Nova resolução do Contran regulamenta uso de drogômetros na Lei Seca
Resolução nº 1.031/2026 estabelece regras para detecção de substâncias psicoativas e altera procedimentos de fiscalização em condutores no Brasil.
Pontos principais
- Drogômetros passam a detectar até 12 classes de substâncias psicoativas em motoristas.
- Uso de remédios prescritos exige comprovação de dois sinais clínicos de alteração psicomotora.
- Multas por recusa ao teste e por condução sob influência não podem ser aplicadas simultaneamente.
- Exames tornam-se obrigatórios para condutores envolvidos em acidentes com vítimas fatais.
- Recusa ao teste mantém penalidade de R$ 2.934,70 e suspensão da CNH por 12 meses.
O Conselho Nacional de Trânsito (Contran) publicou a Resolução nº 1.031/2026, que moderniza a fiscalização da Lei Seca no Brasil ao regulamentar o uso de drogômetros.

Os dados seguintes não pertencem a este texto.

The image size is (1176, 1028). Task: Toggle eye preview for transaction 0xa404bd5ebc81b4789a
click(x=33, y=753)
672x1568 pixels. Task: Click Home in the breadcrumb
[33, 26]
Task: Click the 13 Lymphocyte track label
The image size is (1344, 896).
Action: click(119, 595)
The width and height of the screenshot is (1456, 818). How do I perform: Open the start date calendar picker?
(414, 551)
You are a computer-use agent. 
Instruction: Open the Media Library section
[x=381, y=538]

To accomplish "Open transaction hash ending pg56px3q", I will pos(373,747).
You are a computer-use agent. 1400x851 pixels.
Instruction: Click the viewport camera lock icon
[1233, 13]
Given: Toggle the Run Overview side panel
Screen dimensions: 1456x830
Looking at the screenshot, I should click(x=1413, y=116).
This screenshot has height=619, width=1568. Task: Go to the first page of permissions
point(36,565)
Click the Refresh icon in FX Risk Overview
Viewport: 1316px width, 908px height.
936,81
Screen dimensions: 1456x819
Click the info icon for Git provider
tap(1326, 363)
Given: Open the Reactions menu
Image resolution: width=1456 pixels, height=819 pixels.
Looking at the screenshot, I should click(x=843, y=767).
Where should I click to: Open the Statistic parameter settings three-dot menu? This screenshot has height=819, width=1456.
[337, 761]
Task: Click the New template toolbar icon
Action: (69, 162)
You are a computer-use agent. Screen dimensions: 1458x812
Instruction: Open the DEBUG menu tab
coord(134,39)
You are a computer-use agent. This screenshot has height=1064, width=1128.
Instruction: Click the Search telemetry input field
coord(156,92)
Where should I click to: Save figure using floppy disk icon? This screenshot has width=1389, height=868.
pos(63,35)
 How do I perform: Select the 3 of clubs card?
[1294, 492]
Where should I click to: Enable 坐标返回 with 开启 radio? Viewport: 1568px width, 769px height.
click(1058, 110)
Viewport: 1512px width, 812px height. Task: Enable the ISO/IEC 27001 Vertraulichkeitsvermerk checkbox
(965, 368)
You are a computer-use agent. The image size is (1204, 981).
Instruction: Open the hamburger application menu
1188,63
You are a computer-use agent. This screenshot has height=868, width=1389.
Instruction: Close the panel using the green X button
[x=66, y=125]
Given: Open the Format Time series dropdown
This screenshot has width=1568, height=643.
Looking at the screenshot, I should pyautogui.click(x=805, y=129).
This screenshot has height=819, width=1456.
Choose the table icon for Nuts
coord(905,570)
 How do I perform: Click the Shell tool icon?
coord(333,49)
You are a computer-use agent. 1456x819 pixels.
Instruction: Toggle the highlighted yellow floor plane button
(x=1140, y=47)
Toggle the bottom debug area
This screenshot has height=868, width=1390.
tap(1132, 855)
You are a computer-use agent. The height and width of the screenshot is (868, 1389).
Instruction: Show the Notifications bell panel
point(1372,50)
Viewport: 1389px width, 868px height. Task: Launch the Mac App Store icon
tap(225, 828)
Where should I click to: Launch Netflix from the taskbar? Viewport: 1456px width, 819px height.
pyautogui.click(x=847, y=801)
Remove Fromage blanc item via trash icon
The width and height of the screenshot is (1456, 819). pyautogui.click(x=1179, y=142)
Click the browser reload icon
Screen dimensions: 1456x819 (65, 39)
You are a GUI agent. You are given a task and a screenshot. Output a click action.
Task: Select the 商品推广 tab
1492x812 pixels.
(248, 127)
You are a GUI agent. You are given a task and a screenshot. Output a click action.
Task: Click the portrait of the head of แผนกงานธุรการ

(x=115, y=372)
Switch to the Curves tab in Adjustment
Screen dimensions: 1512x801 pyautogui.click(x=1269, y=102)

O equipamento permite a identificação de até 12 classes de substâncias psicoativas na saliva dos condutores. Para casos envolvendo medicamentos prescritos, a infração só será configurada se houver a comprovação de, no mínimo, dois sinais clínicos de alteração psicomotora. A norma também traz mudanças processuais importantes, como a proibição da aplicação cumulativa de multas por recusa ao teste e por condução sob influência em uma mesma abordagem, além de tornar obrigatória a realização de exames em motoristas envolvidos em acidentes fatais. A medida visa padronizar a fiscalização e aumentar a segurança viária, mantendo a punição rigorosa para quem se recusa a realizar os testes de alcoolemia ou toxicológicos.